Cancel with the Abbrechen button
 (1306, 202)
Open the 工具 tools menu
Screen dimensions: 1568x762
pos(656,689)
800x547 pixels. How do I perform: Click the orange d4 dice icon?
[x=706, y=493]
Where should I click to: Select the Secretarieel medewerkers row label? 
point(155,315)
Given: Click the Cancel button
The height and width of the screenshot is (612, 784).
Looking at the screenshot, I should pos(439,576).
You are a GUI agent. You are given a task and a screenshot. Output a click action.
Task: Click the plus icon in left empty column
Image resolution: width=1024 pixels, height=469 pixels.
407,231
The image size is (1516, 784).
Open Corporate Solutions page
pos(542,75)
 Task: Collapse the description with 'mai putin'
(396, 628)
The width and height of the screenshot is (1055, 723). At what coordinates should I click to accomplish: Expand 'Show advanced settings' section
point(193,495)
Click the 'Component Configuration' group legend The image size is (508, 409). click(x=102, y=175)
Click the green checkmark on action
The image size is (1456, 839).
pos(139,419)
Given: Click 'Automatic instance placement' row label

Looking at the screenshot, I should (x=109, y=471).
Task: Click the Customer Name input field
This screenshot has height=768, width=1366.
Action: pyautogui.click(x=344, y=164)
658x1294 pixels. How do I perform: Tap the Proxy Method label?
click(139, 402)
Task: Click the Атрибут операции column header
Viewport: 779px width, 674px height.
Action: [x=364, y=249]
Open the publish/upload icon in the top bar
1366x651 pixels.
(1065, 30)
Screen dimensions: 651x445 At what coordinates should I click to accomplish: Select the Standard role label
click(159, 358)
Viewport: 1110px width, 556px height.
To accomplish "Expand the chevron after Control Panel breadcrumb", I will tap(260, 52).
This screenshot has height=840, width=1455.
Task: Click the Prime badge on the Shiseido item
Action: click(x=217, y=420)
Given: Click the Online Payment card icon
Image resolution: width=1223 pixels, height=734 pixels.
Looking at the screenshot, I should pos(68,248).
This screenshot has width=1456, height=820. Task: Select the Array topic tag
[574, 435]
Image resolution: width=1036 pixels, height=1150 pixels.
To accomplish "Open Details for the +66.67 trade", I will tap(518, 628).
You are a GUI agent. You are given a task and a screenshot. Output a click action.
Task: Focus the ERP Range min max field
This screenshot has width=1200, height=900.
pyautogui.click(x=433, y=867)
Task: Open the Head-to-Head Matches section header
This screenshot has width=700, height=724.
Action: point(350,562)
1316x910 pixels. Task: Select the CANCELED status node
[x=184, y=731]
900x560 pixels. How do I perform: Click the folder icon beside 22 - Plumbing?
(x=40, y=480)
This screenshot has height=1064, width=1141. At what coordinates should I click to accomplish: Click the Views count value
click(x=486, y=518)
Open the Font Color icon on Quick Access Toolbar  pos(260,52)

[BRIEF]: Starting with the line that holds "Task: Click the Атрибут" and ending with the line that holds "Task: Focus the ERP Range min max field", retype every line in the data above exactly, and nothing else.

[ANSWER TO THE EXERCISE]:
Task: Click the Атрибут операции column header
Viewport: 779px width, 674px height.
Action: [x=364, y=249]
Open the publish/upload icon in the top bar
1366x651 pixels.
(1065, 30)
Screen dimensions: 651x445 At what coordinates should I click to accomplish: Select the Standard role label
click(159, 358)
Viewport: 1110px width, 556px height.
To accomplish "Expand the chevron after Control Panel breadcrumb", I will tap(260, 52).
This screenshot has height=840, width=1455.
Task: Click the Prime badge on the Shiseido item
Action: click(x=217, y=420)
Given: Click the Online Payment card icon
Image resolution: width=1223 pixels, height=734 pixels.
Looking at the screenshot, I should pos(68,248).
This screenshot has width=1456, height=820. Task: Select the Array topic tag
[574, 435]
Image resolution: width=1036 pixels, height=1150 pixels.
To accomplish "Open Details for the +66.67 trade", I will tap(518, 628).
You are a GUI agent. You are given a task and a screenshot. Output a click action.
Task: Focus the ERP Range min max field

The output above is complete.